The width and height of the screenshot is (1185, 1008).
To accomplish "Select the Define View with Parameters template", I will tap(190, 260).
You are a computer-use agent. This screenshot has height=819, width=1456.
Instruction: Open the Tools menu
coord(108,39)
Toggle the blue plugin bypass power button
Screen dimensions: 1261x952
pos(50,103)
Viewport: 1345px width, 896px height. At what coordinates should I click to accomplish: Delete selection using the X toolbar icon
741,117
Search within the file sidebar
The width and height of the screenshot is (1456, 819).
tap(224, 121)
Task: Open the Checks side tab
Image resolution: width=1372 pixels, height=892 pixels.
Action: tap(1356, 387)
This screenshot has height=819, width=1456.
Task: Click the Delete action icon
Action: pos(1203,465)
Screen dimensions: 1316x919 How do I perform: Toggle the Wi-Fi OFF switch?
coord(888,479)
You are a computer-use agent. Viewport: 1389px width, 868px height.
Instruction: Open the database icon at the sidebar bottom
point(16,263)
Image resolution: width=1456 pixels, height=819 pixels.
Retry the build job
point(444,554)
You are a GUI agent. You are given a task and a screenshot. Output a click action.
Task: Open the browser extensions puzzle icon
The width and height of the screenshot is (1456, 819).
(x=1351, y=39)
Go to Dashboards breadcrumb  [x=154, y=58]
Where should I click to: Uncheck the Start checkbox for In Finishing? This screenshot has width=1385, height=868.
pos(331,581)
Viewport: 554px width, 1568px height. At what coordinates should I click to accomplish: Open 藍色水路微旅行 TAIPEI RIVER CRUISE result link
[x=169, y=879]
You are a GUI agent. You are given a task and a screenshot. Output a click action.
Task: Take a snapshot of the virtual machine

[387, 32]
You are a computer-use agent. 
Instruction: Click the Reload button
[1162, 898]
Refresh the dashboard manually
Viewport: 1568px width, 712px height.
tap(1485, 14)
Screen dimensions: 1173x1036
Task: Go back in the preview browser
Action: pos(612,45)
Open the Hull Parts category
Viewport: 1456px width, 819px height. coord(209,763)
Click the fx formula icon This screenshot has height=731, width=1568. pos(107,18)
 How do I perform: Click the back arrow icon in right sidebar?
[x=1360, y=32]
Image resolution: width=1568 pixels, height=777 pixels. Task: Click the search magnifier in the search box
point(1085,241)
-=-=-
• [The task]:
The word is "agent". Copy every line above where it appears.

• [Answer to the problem]:
You are a computer-use agent. This screenshot has height=819, width=1456.
You are a computer-use agent. Viewport: 1389px width, 868px height.
You are a GUI agent. You are given a task and a screenshot. Output a click action.
You are a GUI agent. You are given a task and a screenshot. Output a click action.
You are a computer-use agent. 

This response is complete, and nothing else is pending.